Begin INFORMATION GIVEN

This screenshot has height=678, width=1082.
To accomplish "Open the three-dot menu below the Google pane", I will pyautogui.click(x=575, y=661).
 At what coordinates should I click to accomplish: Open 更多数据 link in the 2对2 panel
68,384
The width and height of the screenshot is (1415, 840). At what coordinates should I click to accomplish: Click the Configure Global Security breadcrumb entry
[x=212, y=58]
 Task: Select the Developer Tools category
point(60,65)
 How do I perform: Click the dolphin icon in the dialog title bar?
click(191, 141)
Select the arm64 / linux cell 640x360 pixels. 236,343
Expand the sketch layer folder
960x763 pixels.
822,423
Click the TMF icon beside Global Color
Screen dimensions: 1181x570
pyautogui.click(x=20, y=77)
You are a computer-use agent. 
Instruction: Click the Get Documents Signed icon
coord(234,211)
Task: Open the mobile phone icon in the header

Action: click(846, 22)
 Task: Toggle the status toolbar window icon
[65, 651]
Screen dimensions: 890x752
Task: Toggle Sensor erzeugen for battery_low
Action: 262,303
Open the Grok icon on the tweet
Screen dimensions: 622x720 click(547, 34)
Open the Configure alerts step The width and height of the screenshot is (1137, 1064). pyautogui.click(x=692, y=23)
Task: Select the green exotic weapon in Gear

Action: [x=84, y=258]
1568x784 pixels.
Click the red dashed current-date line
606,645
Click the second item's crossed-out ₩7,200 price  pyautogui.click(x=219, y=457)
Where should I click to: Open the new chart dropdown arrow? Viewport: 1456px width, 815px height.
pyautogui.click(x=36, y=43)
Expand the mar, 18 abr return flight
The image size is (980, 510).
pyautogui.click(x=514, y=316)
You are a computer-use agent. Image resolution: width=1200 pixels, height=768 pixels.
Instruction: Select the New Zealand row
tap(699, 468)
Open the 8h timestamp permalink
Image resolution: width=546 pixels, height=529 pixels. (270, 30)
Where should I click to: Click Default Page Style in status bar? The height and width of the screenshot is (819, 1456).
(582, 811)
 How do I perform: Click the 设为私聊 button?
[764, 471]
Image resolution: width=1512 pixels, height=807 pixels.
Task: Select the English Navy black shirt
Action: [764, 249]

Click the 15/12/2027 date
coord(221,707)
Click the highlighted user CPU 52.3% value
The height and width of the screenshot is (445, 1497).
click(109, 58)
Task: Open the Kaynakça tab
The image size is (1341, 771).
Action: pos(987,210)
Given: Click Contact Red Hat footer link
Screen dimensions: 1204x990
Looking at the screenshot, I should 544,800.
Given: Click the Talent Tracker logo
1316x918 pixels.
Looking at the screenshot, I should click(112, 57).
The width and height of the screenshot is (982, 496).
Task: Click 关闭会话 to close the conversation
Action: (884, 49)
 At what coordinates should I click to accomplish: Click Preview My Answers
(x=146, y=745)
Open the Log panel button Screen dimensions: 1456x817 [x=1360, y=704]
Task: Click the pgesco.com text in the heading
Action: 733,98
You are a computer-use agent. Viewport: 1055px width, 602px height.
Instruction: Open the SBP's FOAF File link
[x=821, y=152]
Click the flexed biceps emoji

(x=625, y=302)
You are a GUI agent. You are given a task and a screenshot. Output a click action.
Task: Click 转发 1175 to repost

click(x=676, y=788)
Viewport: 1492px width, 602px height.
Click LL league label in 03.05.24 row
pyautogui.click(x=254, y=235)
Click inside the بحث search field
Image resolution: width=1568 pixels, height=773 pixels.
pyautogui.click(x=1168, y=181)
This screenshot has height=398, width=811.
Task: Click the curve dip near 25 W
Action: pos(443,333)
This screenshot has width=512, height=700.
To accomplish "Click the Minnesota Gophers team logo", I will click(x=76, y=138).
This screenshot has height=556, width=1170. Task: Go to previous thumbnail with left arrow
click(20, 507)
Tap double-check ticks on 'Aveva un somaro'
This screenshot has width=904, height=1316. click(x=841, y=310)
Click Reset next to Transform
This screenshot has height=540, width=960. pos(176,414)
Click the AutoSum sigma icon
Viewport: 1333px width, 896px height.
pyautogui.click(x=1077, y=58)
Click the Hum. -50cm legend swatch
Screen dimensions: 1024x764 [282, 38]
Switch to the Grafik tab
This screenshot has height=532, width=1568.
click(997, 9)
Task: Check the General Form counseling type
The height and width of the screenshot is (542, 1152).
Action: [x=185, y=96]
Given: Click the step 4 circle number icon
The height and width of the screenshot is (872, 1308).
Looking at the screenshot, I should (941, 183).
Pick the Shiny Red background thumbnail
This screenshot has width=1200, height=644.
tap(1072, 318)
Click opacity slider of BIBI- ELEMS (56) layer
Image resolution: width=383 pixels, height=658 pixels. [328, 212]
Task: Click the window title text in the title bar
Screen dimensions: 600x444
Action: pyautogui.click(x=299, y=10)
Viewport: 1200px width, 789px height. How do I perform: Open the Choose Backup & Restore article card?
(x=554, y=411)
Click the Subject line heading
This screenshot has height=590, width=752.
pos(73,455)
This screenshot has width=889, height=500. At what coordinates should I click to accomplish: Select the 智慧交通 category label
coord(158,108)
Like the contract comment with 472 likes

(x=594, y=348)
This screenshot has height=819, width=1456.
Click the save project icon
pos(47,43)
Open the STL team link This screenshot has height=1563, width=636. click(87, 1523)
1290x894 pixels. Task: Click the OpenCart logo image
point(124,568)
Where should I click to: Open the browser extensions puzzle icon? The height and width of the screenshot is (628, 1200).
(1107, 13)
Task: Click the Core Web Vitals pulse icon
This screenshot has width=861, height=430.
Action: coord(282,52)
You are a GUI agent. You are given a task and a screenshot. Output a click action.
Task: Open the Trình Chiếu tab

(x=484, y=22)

End INFORMATION GIVEN

■ TASK REQUIREMENTS ■
Reproduce the items from their beginning up to and including the line containing "pyautogui.click(x=514, y=316)", substituting "overflow menu" for every occurrence of "three-dot menu" and leaving all other text unchanged.

■ RESULT BELOW ■
This screenshot has height=678, width=1082.
To accomplish "Open the overflow menu below the Google pane", I will pyautogui.click(x=575, y=661).
 At what coordinates should I click to accomplish: Open 更多数据 link in the 2对2 panel
68,384
The width and height of the screenshot is (1415, 840). At what coordinates should I click to accomplish: Click the Configure Global Security breadcrumb entry
[x=212, y=58]
 Task: Select the Developer Tools category
point(60,65)
 How do I perform: Click the dolphin icon in the dialog title bar?
click(191, 141)
Select the arm64 / linux cell 640x360 pixels. 236,343
Expand the sketch layer folder
960x763 pixels.
822,423
Click the TMF icon beside Global Color
Screen dimensions: 1181x570
pyautogui.click(x=20, y=77)
You are a computer-use agent. 
Instruction: Click the Get Documents Signed icon
coord(234,211)
Task: Open the mobile phone icon in the header

Action: click(846, 22)
 Task: Toggle the status toolbar window icon
[65, 651]
Screen dimensions: 890x752
Task: Toggle Sensor erzeugen for battery_low
Action: 262,303
Open the Grok icon on the tweet
Screen dimensions: 622x720 click(547, 34)
Open the Configure alerts step The width and height of the screenshot is (1137, 1064). pyautogui.click(x=692, y=23)
Task: Select the green exotic weapon in Gear

Action: [x=84, y=258]
1568x784 pixels.
Click the red dashed current-date line
606,645
Click the second item's crossed-out ₩7,200 price  pyautogui.click(x=219, y=457)
Where should I click to: Open the new chart dropdown arrow? Viewport: 1456px width, 815px height.
pyautogui.click(x=36, y=43)
Expand the mar, 18 abr return flight
The image size is (980, 510).
pyautogui.click(x=514, y=316)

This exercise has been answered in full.